▸ **What you need to do**:
Copy the items below word for word, beginning at the line that contains "at (540, 336)." and ending after the line that contains "This screenshot has height=383, width=436.".

▸ **Records for processing**:

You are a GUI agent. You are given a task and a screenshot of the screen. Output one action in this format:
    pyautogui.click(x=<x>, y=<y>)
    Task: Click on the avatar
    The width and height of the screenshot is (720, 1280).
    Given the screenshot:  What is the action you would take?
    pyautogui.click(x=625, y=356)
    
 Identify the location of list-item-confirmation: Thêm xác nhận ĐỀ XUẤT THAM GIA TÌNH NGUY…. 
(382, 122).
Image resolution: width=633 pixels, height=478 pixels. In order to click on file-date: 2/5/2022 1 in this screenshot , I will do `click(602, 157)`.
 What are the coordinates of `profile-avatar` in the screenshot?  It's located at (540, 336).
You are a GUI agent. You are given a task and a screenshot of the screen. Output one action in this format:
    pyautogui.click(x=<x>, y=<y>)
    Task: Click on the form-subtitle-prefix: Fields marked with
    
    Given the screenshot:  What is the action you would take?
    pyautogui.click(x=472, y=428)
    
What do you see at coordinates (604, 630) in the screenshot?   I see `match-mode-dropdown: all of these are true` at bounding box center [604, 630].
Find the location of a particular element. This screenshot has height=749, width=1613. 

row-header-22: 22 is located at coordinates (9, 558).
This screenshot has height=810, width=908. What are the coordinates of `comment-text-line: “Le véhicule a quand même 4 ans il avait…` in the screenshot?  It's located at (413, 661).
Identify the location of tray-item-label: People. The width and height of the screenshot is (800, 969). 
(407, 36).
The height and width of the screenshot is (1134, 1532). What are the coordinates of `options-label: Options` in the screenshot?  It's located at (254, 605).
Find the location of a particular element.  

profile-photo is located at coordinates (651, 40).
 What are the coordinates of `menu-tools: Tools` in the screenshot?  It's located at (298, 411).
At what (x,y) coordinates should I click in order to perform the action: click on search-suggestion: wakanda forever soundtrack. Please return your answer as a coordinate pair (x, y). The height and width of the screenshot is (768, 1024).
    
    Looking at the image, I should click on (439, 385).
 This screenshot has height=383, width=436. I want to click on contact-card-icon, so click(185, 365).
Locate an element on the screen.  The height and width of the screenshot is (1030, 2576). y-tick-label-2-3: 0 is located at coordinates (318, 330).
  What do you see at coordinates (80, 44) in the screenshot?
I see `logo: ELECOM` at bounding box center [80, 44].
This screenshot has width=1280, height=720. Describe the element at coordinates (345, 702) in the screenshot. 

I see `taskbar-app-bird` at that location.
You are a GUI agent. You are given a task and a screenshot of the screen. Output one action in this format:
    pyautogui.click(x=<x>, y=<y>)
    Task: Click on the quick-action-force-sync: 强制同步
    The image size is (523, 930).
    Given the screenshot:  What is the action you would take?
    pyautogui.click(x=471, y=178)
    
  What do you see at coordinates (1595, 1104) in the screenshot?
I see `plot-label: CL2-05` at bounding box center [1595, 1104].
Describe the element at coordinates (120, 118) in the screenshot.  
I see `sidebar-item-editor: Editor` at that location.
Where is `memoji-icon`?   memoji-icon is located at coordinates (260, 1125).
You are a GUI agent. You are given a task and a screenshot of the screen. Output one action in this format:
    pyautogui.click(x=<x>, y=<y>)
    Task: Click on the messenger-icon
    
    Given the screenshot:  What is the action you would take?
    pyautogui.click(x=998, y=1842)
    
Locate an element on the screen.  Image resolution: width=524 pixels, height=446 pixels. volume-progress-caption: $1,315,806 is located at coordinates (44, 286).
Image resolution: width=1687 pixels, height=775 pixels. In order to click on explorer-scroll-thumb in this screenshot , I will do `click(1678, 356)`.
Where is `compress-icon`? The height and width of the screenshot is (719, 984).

▸ **Written answer**:
 What are the coordinates of `profile-avatar` in the screenshot?  It's located at (540, 336).
You are a GUI agent. You are given a task and a screenshot of the screen. Output one action in this format:
    pyautogui.click(x=<x>, y=<y>)
    Task: Click on the form-subtitle-prefix: Fields marked with
    
    Given the screenshot:  What is the action you would take?
    pyautogui.click(x=472, y=428)
    
What do you see at coordinates (604, 630) in the screenshot?   I see `match-mode-dropdown: all of these are true` at bounding box center [604, 630].
Find the location of a particular element. This screenshot has height=749, width=1613. 

row-header-22: 22 is located at coordinates (9, 558).
This screenshot has height=810, width=908. What are the coordinates of `comment-text-line: “Le véhicule a quand même 4 ans il avait…` in the screenshot?  It's located at (413, 661).
Identify the location of tray-item-label: People. The width and height of the screenshot is (800, 969). 
(407, 36).
The height and width of the screenshot is (1134, 1532). What are the coordinates of `options-label: Options` in the screenshot?  It's located at (254, 605).
Find the location of a particular element.  

profile-photo is located at coordinates (651, 40).
 What are the coordinates of `menu-tools: Tools` in the screenshot?  It's located at (298, 411).
At what (x,y) coordinates should I click in order to perform the action: click on search-suggestion: wakanda forever soundtrack. Please return your answer as a coordinate pair (x, y). The height and width of the screenshot is (768, 1024).
    
    Looking at the image, I should click on (439, 385).
 This screenshot has height=383, width=436. I want to click on contact-card-icon, so click(185, 365).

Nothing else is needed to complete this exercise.